The team had nicknamed the device the Gadget. That morning, the Gadget sat atop a one-hundred-foot-tall steel tower. Desert stretched in every direction. The control station where the scientists waited was nearly six miles away. Even at that distance, they donned welder’s goggles and focused through the tinted glass. They saw only darkness in the seconds before the countdown reached zero.

The flash of white light came first. It lasted for a few seconds, then a wave of heat passed through them, soaking their faces and hands. When the wall of light faded, one could make out a column of fire rising from the site, expanding quickly.

The cloud broke through a temperature inversion at seventeen thousand feet—which most scientists had thought impossible.
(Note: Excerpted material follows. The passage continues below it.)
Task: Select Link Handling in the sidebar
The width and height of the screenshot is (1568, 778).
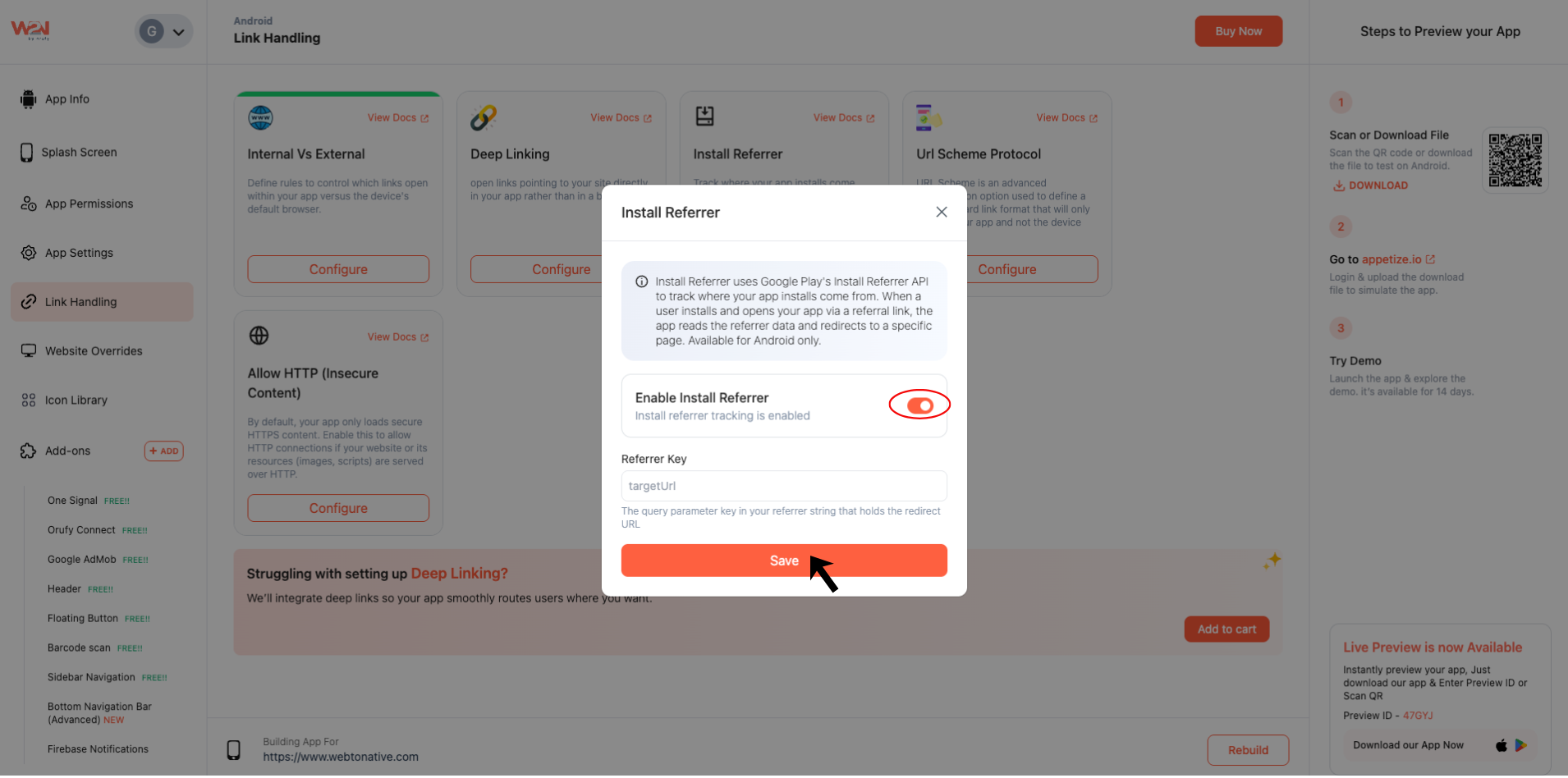Action: 81,301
For minutes after the explosion, the cloud rose into the sky, reaching the substratosphere at over thirty-five thousand feet.

Forty seconds after the detonation, the shock wave reached the scientists in the control station. The sound of the blast followed shortly after. It had the quality of distant thunder, reverberating off the nearby hills for several seconds, giving the impression of a rolling thunderstorm. The sound was heard up to a hundred miles away; the light from the explosion was seen from almost twice as far.

The blast instantly vaporized the steel tower that held the bomb, leaving a crater nearly half a mile wide in its place. An iron pipe set in concrete, four inches in diameter, sixteen feet tall, and fifteen hundred feet away from the detonation, was also vaporized.